(Records contained in a dataset)
Start

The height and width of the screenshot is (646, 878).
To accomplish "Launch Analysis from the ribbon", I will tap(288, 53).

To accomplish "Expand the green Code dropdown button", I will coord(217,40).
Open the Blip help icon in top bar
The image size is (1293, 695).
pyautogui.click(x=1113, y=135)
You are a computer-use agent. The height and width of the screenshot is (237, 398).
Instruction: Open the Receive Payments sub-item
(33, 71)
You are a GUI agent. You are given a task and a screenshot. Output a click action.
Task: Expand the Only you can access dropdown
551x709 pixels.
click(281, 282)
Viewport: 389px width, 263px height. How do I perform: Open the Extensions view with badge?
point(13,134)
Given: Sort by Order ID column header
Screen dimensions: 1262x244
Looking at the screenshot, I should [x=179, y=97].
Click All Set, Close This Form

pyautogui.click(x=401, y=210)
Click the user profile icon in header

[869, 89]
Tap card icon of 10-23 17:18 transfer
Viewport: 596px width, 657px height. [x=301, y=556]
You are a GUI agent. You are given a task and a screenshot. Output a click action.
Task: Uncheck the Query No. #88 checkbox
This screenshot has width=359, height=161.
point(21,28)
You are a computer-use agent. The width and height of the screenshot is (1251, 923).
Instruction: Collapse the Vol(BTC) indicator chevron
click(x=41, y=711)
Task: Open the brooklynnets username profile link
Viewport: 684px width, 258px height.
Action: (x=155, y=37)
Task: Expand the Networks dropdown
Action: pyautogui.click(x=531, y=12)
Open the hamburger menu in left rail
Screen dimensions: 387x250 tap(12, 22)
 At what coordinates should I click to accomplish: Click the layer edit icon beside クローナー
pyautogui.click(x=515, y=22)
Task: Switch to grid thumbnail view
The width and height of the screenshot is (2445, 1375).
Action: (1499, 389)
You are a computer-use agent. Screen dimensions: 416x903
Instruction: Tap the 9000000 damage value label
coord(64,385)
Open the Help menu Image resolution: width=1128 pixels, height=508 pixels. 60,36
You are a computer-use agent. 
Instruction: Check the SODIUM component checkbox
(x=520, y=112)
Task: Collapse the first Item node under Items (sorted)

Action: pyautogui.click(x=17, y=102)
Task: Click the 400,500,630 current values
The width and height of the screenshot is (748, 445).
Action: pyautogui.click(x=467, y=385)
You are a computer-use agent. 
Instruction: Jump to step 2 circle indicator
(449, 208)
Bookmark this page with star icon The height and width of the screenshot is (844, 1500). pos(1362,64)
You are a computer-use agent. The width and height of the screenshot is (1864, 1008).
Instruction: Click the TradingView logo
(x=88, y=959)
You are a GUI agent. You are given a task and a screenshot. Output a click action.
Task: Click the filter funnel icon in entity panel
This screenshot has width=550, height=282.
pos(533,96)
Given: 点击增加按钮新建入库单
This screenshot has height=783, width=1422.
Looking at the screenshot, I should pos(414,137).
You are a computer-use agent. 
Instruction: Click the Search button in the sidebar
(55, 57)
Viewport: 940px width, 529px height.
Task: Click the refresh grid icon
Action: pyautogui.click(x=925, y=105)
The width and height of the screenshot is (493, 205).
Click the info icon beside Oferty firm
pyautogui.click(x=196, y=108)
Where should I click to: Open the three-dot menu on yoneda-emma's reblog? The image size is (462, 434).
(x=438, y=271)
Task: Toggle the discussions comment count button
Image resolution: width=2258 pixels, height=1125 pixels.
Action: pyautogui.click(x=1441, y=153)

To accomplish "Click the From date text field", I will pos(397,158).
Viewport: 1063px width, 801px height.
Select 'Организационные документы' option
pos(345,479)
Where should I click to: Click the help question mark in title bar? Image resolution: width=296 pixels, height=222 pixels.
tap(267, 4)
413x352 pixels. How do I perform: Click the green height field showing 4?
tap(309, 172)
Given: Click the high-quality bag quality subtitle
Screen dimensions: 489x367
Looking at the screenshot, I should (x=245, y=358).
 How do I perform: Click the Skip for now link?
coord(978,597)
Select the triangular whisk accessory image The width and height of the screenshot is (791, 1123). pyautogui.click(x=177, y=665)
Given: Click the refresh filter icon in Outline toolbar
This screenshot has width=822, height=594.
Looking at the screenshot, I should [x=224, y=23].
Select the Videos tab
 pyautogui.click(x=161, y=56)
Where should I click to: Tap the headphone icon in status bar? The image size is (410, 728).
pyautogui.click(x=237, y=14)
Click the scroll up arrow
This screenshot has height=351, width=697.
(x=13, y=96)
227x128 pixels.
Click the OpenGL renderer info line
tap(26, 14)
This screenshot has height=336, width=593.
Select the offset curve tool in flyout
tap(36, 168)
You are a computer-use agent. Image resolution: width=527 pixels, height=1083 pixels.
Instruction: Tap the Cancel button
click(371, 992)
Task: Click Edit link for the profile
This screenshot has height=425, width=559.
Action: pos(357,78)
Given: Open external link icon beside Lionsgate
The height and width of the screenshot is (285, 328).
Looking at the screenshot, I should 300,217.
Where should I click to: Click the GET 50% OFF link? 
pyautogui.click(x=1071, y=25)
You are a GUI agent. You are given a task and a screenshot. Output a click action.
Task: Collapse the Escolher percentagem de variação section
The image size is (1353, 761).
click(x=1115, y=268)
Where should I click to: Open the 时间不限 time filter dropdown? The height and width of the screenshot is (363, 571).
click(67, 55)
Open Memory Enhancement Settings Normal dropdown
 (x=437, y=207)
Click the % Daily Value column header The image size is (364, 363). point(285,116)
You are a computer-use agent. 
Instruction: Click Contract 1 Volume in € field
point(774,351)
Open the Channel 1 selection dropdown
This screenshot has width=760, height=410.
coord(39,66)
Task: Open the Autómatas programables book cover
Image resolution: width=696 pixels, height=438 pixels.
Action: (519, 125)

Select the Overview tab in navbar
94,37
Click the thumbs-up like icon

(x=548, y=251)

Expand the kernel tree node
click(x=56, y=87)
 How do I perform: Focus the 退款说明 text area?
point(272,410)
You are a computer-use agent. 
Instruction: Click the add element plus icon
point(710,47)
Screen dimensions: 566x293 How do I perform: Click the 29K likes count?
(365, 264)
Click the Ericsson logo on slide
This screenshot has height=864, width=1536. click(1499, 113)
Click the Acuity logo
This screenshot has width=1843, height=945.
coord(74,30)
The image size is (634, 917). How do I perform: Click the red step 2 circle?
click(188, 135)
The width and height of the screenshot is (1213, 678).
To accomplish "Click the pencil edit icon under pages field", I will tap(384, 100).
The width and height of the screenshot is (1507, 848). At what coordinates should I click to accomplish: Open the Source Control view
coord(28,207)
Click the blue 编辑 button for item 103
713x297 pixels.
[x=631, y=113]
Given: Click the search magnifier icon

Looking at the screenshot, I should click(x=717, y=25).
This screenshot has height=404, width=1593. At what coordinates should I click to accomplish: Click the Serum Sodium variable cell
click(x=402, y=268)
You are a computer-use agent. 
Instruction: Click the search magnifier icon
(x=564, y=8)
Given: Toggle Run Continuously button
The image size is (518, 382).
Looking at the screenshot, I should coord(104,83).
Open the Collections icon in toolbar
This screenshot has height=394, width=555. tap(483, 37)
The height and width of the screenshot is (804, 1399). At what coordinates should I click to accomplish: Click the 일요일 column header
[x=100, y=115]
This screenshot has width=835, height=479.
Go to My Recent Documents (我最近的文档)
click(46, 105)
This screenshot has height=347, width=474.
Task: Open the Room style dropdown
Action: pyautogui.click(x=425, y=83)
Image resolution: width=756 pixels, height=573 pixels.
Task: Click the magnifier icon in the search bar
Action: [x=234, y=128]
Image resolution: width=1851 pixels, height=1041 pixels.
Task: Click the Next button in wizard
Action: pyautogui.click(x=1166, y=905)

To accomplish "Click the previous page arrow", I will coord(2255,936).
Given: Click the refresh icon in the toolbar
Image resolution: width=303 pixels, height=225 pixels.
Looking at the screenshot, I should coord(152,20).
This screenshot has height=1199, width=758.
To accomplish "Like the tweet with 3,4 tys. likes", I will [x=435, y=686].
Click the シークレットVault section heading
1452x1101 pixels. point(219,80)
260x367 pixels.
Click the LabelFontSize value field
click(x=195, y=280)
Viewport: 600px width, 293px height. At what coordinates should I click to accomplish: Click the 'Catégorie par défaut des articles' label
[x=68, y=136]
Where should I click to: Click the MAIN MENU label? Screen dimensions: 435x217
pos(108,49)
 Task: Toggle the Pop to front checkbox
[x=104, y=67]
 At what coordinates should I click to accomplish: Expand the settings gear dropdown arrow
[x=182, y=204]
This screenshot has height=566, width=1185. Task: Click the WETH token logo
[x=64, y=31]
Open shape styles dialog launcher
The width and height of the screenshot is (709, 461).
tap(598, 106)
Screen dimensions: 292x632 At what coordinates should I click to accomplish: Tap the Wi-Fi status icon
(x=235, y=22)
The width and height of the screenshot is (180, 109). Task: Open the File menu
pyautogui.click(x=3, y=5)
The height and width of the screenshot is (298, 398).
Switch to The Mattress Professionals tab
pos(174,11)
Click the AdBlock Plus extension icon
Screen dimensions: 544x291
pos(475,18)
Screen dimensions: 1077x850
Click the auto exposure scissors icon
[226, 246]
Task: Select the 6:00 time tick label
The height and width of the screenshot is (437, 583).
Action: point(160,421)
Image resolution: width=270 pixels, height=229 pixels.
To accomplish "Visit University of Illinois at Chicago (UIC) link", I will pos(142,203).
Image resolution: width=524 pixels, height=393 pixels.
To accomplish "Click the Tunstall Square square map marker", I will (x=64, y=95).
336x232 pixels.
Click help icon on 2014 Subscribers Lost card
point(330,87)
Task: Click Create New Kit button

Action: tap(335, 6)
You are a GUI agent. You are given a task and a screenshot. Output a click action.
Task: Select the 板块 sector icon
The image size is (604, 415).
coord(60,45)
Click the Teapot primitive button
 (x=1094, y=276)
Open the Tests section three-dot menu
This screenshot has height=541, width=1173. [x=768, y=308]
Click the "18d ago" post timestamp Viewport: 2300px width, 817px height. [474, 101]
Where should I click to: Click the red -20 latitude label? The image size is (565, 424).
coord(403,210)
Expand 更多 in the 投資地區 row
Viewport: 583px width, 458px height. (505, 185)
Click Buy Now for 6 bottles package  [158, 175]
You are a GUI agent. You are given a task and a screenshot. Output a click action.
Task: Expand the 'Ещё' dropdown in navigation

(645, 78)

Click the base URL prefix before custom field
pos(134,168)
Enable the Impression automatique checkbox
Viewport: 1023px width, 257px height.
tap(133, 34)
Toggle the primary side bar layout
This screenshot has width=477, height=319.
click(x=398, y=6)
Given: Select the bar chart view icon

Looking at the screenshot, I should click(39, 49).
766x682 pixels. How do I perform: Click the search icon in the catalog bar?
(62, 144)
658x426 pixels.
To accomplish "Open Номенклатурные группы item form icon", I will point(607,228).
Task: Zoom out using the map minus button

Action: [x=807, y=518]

End

Quote the rows above verbatim, covering the stretch from the line containing "Task: Select the 6:00 time tick label" through the line containing "coord(403,210)", with both of those lines included.

Task: Select the 6:00 time tick label
The height and width of the screenshot is (437, 583).
Action: point(160,421)
Image resolution: width=270 pixels, height=229 pixels.
To accomplish "Visit University of Illinois at Chicago (UIC) link", I will pos(142,203).
Image resolution: width=524 pixels, height=393 pixels.
To accomplish "Click the Tunstall Square square map marker", I will (x=64, y=95).
336x232 pixels.
Click help icon on 2014 Subscribers Lost card
point(330,87)
Task: Click Create New Kit button

Action: tap(335, 6)
You are a GUI agent. You are given a task and a screenshot. Output a click action.
Task: Select the 板块 sector icon
The image size is (604, 415).
coord(60,45)
Click the Teapot primitive button
 (x=1094, y=276)
Open the Tests section three-dot menu
This screenshot has height=541, width=1173. [x=768, y=308]
Click the "18d ago" post timestamp Viewport: 2300px width, 817px height. [474, 101]
Where should I click to: Click the red -20 latitude label? The image size is (565, 424).
coord(403,210)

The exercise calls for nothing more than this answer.